Building Controls, Energy Management and Lighting, Heating and Cooling, Sustainability/Business Continuity

The Cybersecurity Threats Facing Smart Buildings

Editor’s note: October is Cybersecurity Awareness Month, so Facilities Management Advisor chose to repost this highly relevant article, originally published in April 2022.

The threat of cybercrime impacts all businesses, no matter how big or small they are. The more advanced our operations become through modern software, the more open they are to outside attacks. But advancement is essential for progress, and even the buildings we do our work in are not as simple as they used to be.

In the past, building security was primarily concerned with looking after the physical property, but today, thanks to the popularity of smart buildings, it’s much more than that. Most new buildings built in the U.S. with 100,00 square feet or more are smart buildings with autonomous functionality controlling things like lighting, energy, and video surveillance.

The global smart building market is forecasted to grow to $127.09 billion by 2027, with a compound annual growth rate of 12.5%. With the rise in smart buildings across the globe, let’s consider the biggest cybersecurity threats facing them.

What Is a Smart Building?

A smart building is fitted with solutions that allow for automation, preventive maintenance, and space optimization. They are characterized by the use of integrated systems that communicate and share information. 

Smart buildings reduce business costs by optimizing the space used through occupancy analytics, which determines if working areas and communal zones are effectively used. They can link core systems and integrate different building systems to ensure they are working in perfect harmony.

Using technologies like artificial intelligence, the Internet of Things (IoT), building management systems, and augmented reality, smart buildings are useful for preventive maintenance. Through the data collected via the many touchpoints and sensors, a realistic picture can be built up of when and how the building is being used.

This allows for a proactive approach to managing wear and tear, cleaning and restocking, and prolonging the life of equipment, furnishings and appliances.

How Do Smart Buildings Benefit Businesses?

Target position listing:
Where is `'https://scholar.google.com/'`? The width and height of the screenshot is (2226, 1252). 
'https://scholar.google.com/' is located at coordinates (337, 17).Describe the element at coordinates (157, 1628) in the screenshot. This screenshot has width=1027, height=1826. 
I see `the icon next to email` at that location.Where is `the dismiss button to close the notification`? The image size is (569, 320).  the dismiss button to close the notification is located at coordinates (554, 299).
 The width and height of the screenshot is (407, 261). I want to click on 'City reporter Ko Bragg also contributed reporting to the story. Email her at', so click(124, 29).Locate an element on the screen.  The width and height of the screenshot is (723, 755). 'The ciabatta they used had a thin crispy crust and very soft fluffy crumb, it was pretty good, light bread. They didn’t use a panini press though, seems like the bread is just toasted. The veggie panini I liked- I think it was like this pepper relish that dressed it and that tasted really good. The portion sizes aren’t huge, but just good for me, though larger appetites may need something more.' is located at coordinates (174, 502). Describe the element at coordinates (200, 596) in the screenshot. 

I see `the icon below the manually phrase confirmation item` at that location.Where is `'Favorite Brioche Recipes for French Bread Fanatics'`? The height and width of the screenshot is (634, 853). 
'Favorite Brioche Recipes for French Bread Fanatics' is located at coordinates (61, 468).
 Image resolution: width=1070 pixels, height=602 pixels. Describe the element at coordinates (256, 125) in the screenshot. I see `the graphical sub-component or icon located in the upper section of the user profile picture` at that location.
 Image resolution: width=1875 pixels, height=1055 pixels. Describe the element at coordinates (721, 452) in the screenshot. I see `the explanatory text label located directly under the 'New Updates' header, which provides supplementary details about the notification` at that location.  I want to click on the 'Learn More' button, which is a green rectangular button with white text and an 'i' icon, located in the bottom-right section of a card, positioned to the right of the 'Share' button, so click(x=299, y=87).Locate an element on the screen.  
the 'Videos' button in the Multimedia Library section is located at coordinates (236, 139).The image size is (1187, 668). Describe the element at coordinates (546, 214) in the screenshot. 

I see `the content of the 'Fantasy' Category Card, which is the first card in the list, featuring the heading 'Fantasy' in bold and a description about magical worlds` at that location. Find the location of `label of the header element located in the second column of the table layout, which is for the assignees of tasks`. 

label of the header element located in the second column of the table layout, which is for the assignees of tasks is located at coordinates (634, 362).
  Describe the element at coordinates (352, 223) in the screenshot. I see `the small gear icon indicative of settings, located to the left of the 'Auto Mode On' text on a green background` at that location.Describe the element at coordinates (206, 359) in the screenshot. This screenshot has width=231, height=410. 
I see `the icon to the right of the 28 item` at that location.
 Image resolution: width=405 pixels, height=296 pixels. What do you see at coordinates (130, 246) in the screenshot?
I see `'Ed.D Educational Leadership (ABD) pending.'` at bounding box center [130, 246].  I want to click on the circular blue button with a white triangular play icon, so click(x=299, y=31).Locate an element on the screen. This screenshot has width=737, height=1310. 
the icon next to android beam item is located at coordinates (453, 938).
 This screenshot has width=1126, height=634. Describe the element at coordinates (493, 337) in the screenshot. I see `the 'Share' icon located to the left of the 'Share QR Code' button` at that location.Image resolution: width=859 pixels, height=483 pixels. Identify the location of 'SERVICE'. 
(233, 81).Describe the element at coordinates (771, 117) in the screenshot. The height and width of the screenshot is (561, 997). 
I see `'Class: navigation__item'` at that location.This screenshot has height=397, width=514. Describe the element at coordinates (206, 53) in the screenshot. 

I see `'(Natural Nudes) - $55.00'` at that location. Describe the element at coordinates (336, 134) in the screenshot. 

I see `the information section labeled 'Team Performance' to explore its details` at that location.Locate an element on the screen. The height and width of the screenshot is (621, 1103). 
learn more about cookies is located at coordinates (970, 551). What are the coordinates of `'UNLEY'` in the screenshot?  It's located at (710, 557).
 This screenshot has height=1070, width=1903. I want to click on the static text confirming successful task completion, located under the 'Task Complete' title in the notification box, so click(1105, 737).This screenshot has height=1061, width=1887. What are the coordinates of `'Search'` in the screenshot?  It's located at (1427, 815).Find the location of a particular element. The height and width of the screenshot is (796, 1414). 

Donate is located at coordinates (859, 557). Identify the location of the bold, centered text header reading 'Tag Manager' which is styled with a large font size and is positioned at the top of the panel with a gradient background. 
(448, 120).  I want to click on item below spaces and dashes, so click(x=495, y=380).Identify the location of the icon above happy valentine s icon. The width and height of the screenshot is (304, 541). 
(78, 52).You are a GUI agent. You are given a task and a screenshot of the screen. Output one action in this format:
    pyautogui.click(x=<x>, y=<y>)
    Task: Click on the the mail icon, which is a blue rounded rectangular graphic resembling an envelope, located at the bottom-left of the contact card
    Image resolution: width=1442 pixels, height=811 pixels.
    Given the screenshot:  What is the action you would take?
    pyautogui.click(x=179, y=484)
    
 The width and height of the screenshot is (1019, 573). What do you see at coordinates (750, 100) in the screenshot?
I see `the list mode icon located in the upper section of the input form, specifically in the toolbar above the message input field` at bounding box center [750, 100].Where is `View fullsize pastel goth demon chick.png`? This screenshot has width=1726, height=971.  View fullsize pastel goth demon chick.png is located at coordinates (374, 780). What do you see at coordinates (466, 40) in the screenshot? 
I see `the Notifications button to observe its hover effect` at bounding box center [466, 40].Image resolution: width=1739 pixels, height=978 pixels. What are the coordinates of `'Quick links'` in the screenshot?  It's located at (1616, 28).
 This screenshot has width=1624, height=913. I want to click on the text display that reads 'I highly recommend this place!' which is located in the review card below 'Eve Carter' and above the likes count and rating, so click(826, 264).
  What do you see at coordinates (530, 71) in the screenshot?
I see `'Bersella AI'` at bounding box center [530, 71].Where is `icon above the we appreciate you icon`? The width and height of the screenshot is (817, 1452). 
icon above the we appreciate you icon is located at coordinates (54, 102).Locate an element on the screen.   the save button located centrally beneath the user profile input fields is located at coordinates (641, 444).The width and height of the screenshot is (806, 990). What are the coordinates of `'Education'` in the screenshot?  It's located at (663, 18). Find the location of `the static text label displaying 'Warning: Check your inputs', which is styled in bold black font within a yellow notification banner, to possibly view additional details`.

> [CHALLENGES]
[a] In the article on smart building cybersecurity, what value is the global smart building market forecast to reach by 2027?
[b] Extend the article on smart building cybersecurity from its final heading onward, in the same register.

> [RESULTS OF THE TASKS]
[a] $127.09 billion

[b]
Smart buildings are seen as the future for many businesses because they have proven to increase productivity, reduce energy consumption, and lower operating costs. Productivity in smart buildings increases thanks to better air quality, security, lighting, processes, and sanitation.

Reports suggest smart buildings also boost productivity by as much as 37%. In the long run, establishing a smart building enhances the smooth running of the premises while adapting to its ever-changing needs.

Building Automation System (BAS)

A huge vulnerability for smart buildings is the BAS, which is used to control the heating, ventilation, lighting, security and air conditioning. Lighting, climate, and elevator systems are interconnected in a smart building, but often the security protocols in place are not robust enough. For example, the systems in place for HVAC systems are not always data encrypted.

Given that Target’s retail chain suffered a massive data breach in 2013 due to hackers infiltrating its HVAC network, it’s important to shore up any potential hole. Increased entry points for hackers create a wider attack surface that makes businesses within smart buildings vulnerable.

IoT Devices

For smart buildings to function effectively they rely on a multitude of IoT devices to communicate with each other. However, all it takes is one compromised IoT device for hackers to get in, and it could take months before any malware they have used is detected. Fifty-seven percent of IoT devices are vulnerable to medium- or high-severity attacks, making them low-hanging fruit for attackers.

IoT devices are common appliances that you might even find around your home but that are connected to the internet. Examples of IoT devices include doorbell cameras, smart meters, fitness trackers, smart speakers, and connected cars. An unprotected device is like leaving the backdoor open or a key under the mat.

There were even security doubts raised about whether Joe Biden could bring his Peloton bike into the White House when he became president. Ensuring that every single device connected in a smart building has adequate security is a must if companies want to avoid data breaches.

Users Make Systems Vulnerable

While as much autonomy as possible is better for smart buildings, there ultimately must be some human input. Often, the people using the systems are the ones who can leave them the most vulnerable. Everyone makes mistakes, but when it comes to cybersecurity, one mistake is all it takes for a network to be breached and data to be mined.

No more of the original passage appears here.